## Required task
In the listing below, copy out each line that contains the string "Types".

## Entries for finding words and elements
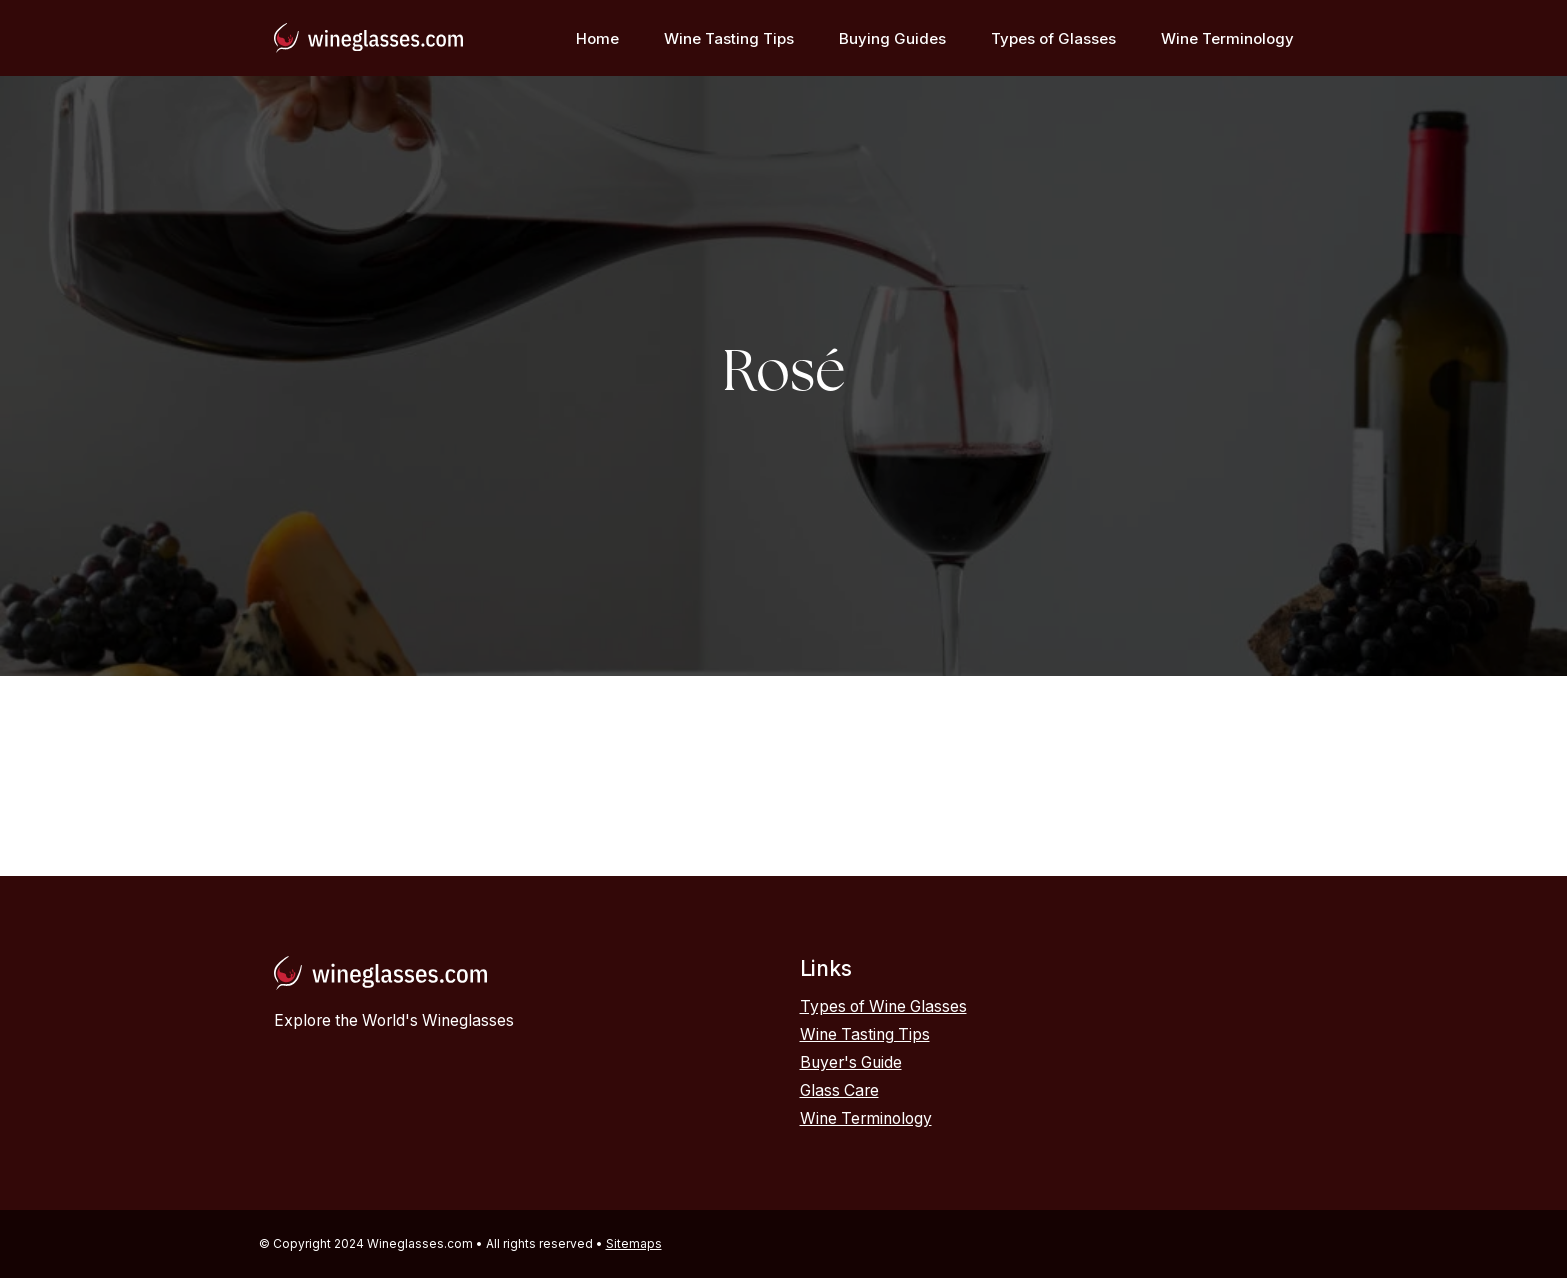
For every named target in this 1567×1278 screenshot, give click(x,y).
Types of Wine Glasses (883, 1006)
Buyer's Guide (851, 1062)
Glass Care (839, 1090)
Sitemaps (634, 1243)
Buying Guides (892, 38)
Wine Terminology (1227, 38)
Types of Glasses (1053, 38)
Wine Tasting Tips (729, 38)
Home (597, 38)
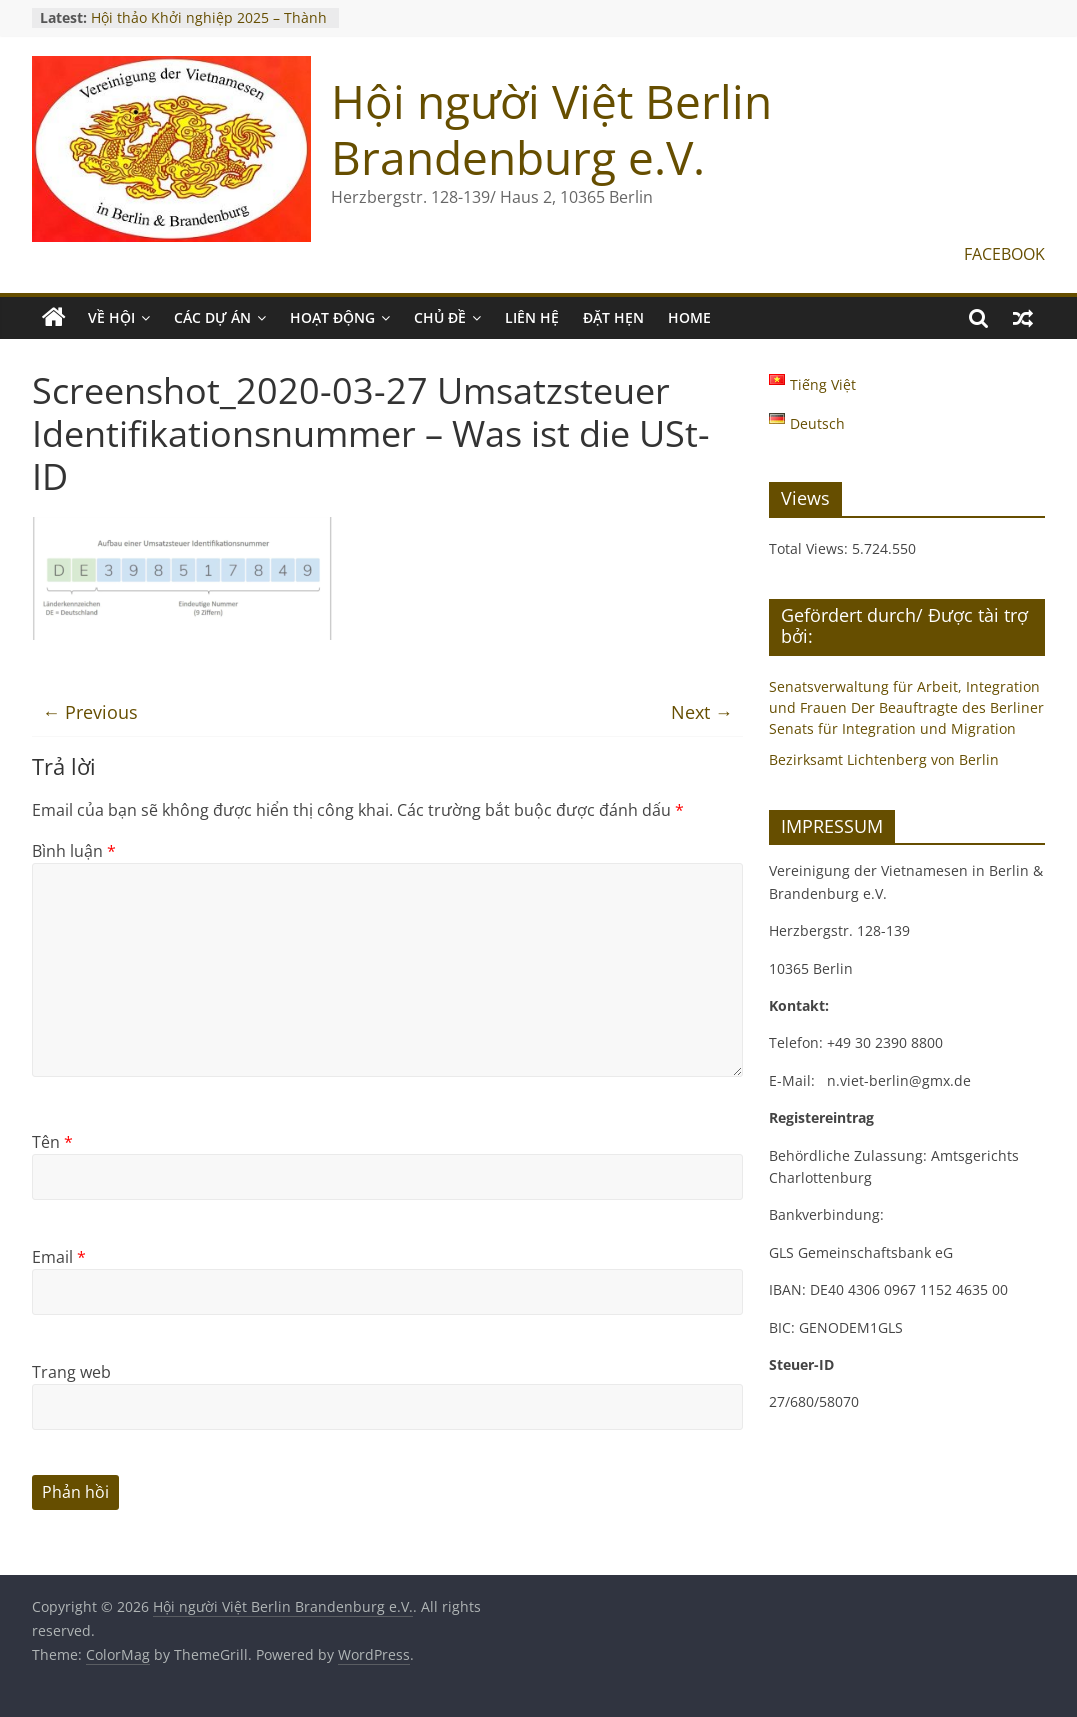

## Exercise result
Types of Wine Glasses (883, 1006)
Types of Glasses (1053, 38)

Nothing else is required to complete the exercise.